Data records: Begin

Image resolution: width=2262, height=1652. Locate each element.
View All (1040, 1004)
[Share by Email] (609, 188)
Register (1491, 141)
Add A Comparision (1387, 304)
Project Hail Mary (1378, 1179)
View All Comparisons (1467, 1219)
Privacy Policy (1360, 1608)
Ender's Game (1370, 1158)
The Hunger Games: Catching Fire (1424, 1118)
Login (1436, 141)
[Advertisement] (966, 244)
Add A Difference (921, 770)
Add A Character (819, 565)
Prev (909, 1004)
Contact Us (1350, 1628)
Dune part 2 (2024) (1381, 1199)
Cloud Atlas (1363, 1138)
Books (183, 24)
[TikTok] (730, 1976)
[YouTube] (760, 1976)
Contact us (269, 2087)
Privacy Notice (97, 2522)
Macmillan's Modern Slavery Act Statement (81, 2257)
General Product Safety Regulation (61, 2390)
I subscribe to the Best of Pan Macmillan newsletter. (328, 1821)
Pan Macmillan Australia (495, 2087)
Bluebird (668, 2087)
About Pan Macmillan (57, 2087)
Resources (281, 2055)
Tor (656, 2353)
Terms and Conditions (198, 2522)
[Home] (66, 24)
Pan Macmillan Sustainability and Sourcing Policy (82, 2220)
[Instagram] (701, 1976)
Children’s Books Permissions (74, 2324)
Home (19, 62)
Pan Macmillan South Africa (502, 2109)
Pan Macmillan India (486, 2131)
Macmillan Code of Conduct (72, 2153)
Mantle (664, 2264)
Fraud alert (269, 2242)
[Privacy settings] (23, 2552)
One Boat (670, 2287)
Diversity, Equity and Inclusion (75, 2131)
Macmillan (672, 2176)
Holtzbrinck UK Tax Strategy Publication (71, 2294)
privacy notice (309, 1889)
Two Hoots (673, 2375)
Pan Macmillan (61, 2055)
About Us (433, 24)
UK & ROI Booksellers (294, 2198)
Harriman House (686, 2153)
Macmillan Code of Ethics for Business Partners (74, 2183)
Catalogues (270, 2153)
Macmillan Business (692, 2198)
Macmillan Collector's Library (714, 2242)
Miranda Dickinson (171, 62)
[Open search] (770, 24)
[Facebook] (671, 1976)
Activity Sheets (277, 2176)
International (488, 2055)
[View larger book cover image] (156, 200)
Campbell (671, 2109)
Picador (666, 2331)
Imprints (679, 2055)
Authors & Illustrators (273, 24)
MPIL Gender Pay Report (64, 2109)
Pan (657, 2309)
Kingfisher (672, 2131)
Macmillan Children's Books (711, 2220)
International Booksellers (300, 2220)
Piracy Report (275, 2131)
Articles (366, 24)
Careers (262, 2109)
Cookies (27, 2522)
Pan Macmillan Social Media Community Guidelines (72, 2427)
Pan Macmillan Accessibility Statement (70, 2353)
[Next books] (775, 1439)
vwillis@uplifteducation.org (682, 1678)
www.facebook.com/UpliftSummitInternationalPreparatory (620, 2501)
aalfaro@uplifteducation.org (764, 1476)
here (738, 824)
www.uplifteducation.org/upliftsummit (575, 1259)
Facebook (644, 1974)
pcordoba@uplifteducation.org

Data records: End

* Task directions *
Look through the entries above. Copy each line in which the string "Children" occurs.

* Your response *
Children’s Books Permissions (74, 2324)
Macmillan Children's Books (711, 2220)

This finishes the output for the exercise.